*** Source information ***

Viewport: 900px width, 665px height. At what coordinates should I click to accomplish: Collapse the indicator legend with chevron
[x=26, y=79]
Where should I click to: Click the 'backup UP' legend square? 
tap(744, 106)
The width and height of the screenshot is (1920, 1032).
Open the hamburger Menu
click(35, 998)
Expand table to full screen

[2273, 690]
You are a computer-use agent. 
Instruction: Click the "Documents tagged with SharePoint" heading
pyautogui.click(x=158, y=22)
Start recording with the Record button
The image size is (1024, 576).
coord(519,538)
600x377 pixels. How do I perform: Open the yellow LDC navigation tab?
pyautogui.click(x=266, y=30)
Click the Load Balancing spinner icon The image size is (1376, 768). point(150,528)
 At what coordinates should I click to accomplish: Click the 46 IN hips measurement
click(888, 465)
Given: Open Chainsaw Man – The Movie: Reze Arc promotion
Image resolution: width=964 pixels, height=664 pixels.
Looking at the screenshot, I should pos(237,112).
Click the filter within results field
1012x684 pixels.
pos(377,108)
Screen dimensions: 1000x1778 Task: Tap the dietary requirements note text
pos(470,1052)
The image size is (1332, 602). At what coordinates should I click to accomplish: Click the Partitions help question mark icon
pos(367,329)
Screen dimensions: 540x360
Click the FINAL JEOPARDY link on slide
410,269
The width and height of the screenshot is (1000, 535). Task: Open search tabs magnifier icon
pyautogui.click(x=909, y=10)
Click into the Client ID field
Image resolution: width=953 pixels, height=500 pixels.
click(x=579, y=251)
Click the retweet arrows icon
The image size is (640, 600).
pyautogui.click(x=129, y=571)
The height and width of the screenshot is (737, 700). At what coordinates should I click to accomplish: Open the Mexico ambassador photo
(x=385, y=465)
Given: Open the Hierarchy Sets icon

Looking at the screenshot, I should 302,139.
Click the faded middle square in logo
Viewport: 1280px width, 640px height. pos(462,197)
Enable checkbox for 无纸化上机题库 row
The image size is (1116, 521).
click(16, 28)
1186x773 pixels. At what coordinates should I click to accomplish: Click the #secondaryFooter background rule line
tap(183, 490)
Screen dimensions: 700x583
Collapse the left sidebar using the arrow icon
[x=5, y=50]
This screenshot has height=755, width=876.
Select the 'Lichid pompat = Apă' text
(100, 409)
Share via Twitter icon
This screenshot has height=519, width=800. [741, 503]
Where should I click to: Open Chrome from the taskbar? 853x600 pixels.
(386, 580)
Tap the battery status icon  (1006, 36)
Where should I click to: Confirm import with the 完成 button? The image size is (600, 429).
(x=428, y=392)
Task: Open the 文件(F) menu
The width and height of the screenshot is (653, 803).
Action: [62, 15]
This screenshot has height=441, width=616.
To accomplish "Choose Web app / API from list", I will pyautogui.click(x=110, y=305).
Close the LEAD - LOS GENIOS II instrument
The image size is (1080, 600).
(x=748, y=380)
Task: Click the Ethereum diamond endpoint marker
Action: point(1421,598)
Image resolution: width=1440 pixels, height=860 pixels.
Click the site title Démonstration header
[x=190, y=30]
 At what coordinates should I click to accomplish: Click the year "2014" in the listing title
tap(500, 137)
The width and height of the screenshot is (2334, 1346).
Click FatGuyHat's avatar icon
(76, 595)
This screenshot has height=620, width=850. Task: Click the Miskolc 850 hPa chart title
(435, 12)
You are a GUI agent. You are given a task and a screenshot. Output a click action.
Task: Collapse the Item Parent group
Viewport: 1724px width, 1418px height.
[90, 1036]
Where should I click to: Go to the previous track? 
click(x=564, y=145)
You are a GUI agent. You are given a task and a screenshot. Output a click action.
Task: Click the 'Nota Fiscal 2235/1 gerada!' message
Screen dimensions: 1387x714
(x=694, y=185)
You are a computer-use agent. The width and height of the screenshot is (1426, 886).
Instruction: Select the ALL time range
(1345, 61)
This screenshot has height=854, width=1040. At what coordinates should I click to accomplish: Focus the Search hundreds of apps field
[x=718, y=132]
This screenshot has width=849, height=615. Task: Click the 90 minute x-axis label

***

### The task
Reproduce every record word for word.

### Answer for this exercise
Viewport: 900px width, 665px height. At what coordinates should I click to accomplish: Collapse the indicator legend with chevron
[x=26, y=79]
Where should I click to: Click the 'backup UP' legend square? 
tap(744, 106)
The width and height of the screenshot is (1920, 1032).
Open the hamburger Menu
click(35, 998)
Expand table to full screen

[2273, 690]
You are a computer-use agent. 
Instruction: Click the "Documents tagged with SharePoint" heading
pyautogui.click(x=158, y=22)
Start recording with the Record button
The image size is (1024, 576).
coord(519,538)
600x377 pixels. How do I perform: Open the yellow LDC navigation tab?
pyautogui.click(x=266, y=30)
Click the Load Balancing spinner icon The image size is (1376, 768). point(150,528)
 At what coordinates should I click to accomplish: Click the 46 IN hips measurement
click(888, 465)
Given: Open Chainsaw Man – The Movie: Reze Arc promotion
Image resolution: width=964 pixels, height=664 pixels.
Looking at the screenshot, I should pos(237,112).
Click the filter within results field
1012x684 pixels.
pos(377,108)
Screen dimensions: 1000x1778 Task: Tap the dietary requirements note text
pos(470,1052)
The image size is (1332, 602). At what coordinates should I click to accomplish: Click the Partitions help question mark icon
pos(367,329)
Screen dimensions: 540x360
Click the FINAL JEOPARDY link on slide
410,269
The width and height of the screenshot is (1000, 535). Task: Open search tabs magnifier icon
pyautogui.click(x=909, y=10)
Click into the Client ID field
Image resolution: width=953 pixels, height=500 pixels.
click(x=579, y=251)
Click the retweet arrows icon
The image size is (640, 600).
pyautogui.click(x=129, y=571)
The height and width of the screenshot is (737, 700). At what coordinates should I click to accomplish: Open the Mexico ambassador photo
(x=385, y=465)
Given: Open the Hierarchy Sets icon

Looking at the screenshot, I should 302,139.
Click the faded middle square in logo
Viewport: 1280px width, 640px height. pos(462,197)
Enable checkbox for 无纸化上机题库 row
The image size is (1116, 521).
click(16, 28)
1186x773 pixels. At what coordinates should I click to accomplish: Click the #secondaryFooter background rule line
tap(183, 490)
Screen dimensions: 700x583
Collapse the left sidebar using the arrow icon
[x=5, y=50]
This screenshot has height=755, width=876.
Select the 'Lichid pompat = Apă' text
(100, 409)
Share via Twitter icon
This screenshot has height=519, width=800. [741, 503]
Where should I click to: Open Chrome from the taskbar? 853x600 pixels.
(386, 580)
Tap the battery status icon  (1006, 36)
Where should I click to: Confirm import with the 完成 button? The image size is (600, 429).
(x=428, y=392)
Task: Open the 文件(F) menu
The width and height of the screenshot is (653, 803).
Action: [62, 15]
This screenshot has height=441, width=616.
To accomplish "Choose Web app / API from list", I will pyautogui.click(x=110, y=305).
Close the LEAD - LOS GENIOS II instrument
The image size is (1080, 600).
(x=748, y=380)
Task: Click the Ethereum diamond endpoint marker
Action: point(1421,598)
Image resolution: width=1440 pixels, height=860 pixels.
Click the site title Démonstration header
[x=190, y=30]
 At what coordinates should I click to accomplish: Click the year "2014" in the listing title
tap(500, 137)
The width and height of the screenshot is (2334, 1346).
Click FatGuyHat's avatar icon
(76, 595)
This screenshot has height=620, width=850. Task: Click the Miskolc 850 hPa chart title
(435, 12)
You are a GUI agent. You are given a task and a screenshot. Output a click action.
Task: Collapse the Item Parent group
Viewport: 1724px width, 1418px height.
[90, 1036]
Where should I click to: Go to the previous track? 
click(x=564, y=145)
You are a GUI agent. You are given a task and a screenshot. Output a click action.
Task: Click the 'Nota Fiscal 2235/1 gerada!' message
Screen dimensions: 1387x714
(x=694, y=185)
You are a computer-use agent. The width and height of the screenshot is (1426, 886).
Instruction: Select the ALL time range
(1345, 61)
This screenshot has height=854, width=1040. At what coordinates should I click to accomplish: Focus the Search hundreds of apps field
[x=718, y=132]
This screenshot has width=849, height=615. Task: Click the 90 minute x-axis label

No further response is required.